# Fixing sun spots on a detailed photo?



## lilpil130

Hi all,

I have been scouring the web for YouTube tutorials and am still unable to figure out how best to go about fixing this issue. I've included the image I'm trying to adjust so you can see what I've working with. I have tried the healing brush, levels adjustments, etc. Ah! Any tips would be appreciated.


----------



## Johan Elzenga

A levels adjustment will not work, because that is a global adjustment. The healing brush is also not ideal for this, because it tries to maintain the underlaying brightness and that is exactly the problem you want to remove. If you want to try to solve this in Lightroom (this is a Lightroom forum), then use the adjustment brush and set it to a very low flow, so you can build it up slowly. Set a small (negative) exposure adjustment to begin with. The nice thing about the brush is that you can set/change its effect after you applied the brush strokes, so you can play with the sliders to try to get it to work.


----------



## AndreasM

Another software like Paintshop would probably be more suitable for this problem.
In Lightroom - if it works at all - it will need a lot of elbow-grease. But I quite like a challenge. So if you would like to upload the photo in it's original format (RAW, if possible) somewhere, I would be happy to give it a try in Lightroom. And if I end up with something usable I'd try to describe what I did.


----------



## lilpil130

Thanks, Johan! When I try that, I can get the inside of the spot to match, but then I am left with a yellow colored octagon still surrounding it. Andreas, I would love to see if you know how to tackle this! I don't have a RAW version (rookie mistake, I am learning...). This is the original photo, best quality I have.


----------



## Johan Elzenga

lilpil130 said:


> Thanks, Johan! When I try that, I can get the inside of the spot to match, but then I am left with a yellow colored octagon still surrounding it.
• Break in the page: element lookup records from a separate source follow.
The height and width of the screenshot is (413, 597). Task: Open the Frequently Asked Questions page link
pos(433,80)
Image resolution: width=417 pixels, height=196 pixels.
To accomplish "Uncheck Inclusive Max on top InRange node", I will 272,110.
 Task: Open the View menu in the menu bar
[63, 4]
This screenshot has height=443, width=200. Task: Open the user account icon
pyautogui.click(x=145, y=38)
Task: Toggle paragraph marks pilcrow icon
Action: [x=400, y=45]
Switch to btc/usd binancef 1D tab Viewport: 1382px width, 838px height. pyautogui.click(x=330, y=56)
That is why you have to build up the brushed area, so that you remove that surrounding part too. It won't be easy though (and I would probably do it in Photoshop myself).


----------



## AndreasM

Is the picture size really 720 x 480 ? (Or was is reduced by the forum software during upload?)

I'm not sure yet, if that tiny format makes it more difficult or maybe even easier, but I'll see tonight, when I get home.


----------



## Cerianthus

If this regularly occurs investing in a lens hood would be a better choice.   If it is a one off, if you can have access to photoshop, there are a few tutorials hanging around if you look for sunspot and photoshop. 
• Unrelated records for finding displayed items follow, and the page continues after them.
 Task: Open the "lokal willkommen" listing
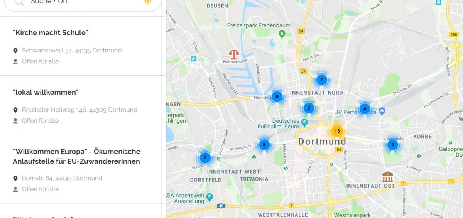(x=81, y=106)
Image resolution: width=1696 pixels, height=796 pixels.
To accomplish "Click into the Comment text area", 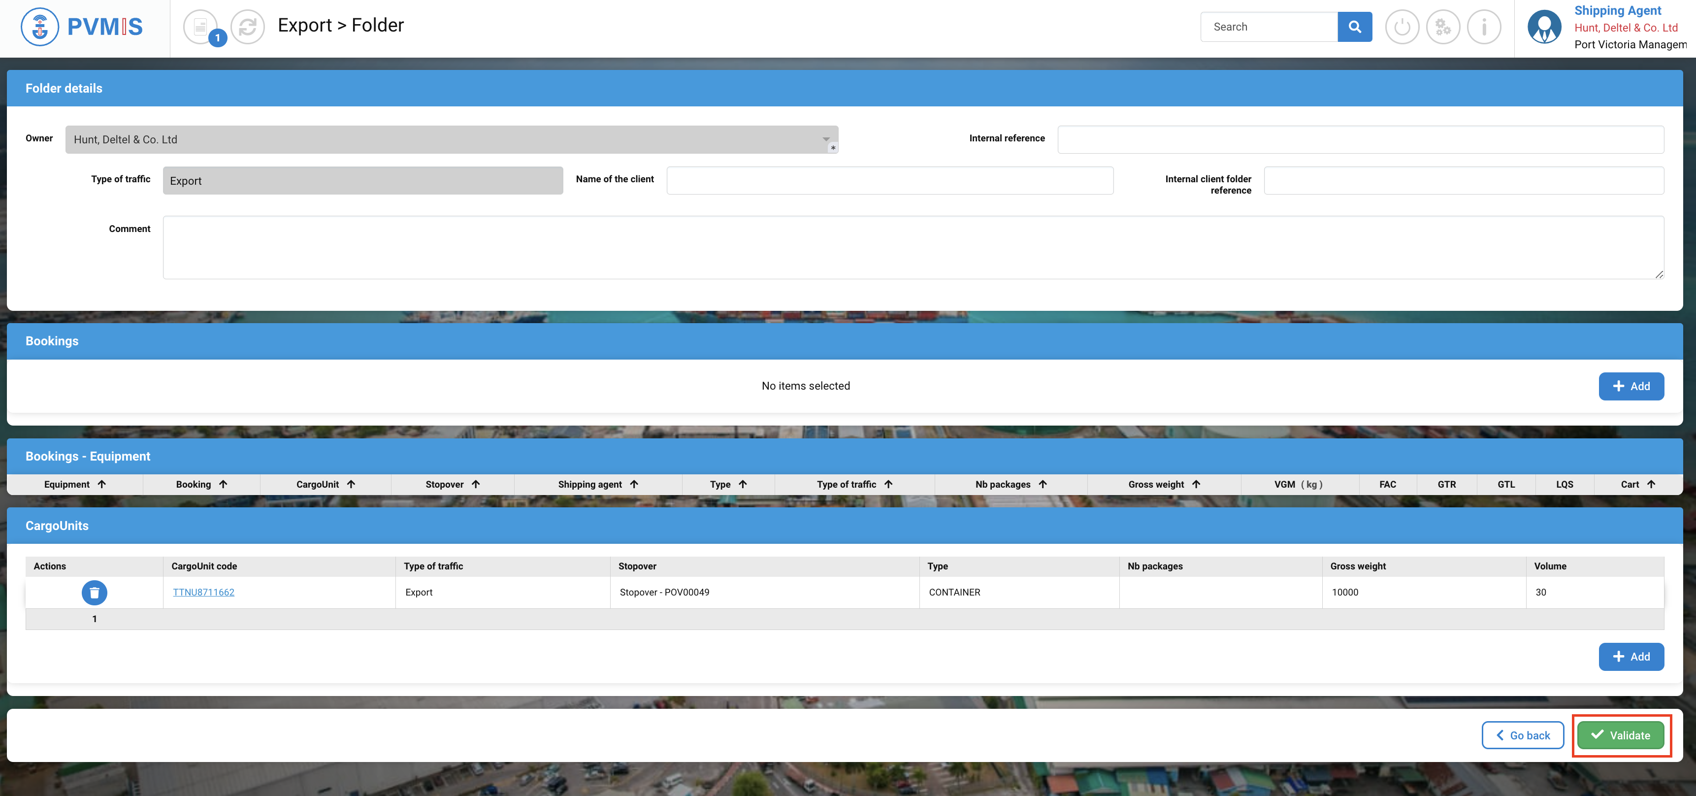I will click(x=913, y=248).
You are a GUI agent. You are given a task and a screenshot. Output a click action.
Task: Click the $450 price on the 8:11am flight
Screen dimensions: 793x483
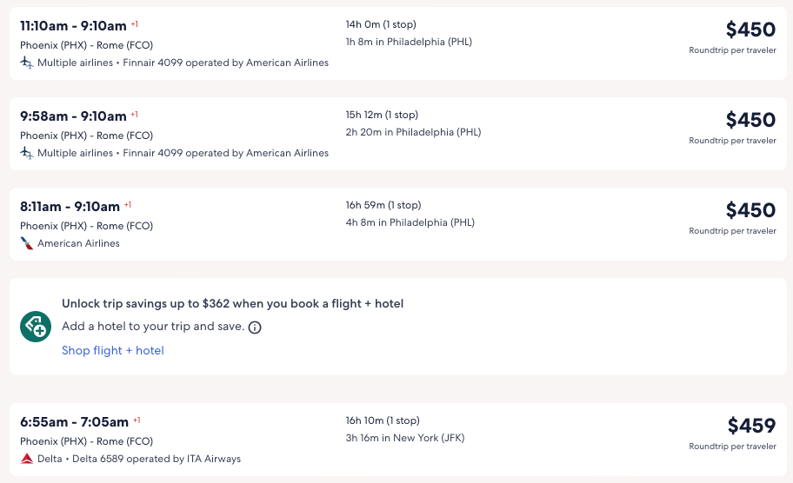(x=750, y=210)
Verzonden vanaf mijn iPad met Tapatalk


----------



## Cerianthus

Eg How to Remove Sunspots in Photoshop
https://www.youtube.com/watch?v=zDvvxuJdB8g


Verzonden vanaf mijn iPad met Tapatalk


----------



## AndreasM

Ok, that's what I managed to achieve:


 

I can't give a simple tutorial though. I can show the settings for the main adjustment brush mask:



One difficult part is to get the borders of that mask right by constant erasing and extending with different "feather" settings. I had to leave out a crescent moon of yellow at the lower left corner, which would have turned to dark and therefore had to be treated differently. This and to smoothen things down needed about another 15 adjustment brushes with a lot of fiddling.
(According to your profile you're using Lr 4. I think adjustment brushes had less possible settings then (I think no colour temperature, for example), so that won't help either.


----------



## Cerianthus

I am not the original poster, but i think that is quite an impressive result.


----------



## lilpil130

That is better than anything I managed!! Crazy how bothersome one little sunspot can be. Normally not an issue for me, but might be worth the lens hood for the trouble next time. Thank you everyone for your help and tips!


----------



## Johan Elzenga

It's indeed nice, but a lot of work to do this in Lightroom. In Photoshop this is much easier, because you can use a nice trick that Lightroom does not have. Use the Clone Stamp on a new layer (sample all layers), and set the layer mode to Color. In that mode, you only clone color, not detail. Now simply clone the spot, using another part of the face as source. After that, you may have to darken the spot a little as well (that's why it's better to clone in a new layer, rather than use the clone tool itself in Color mode).


----------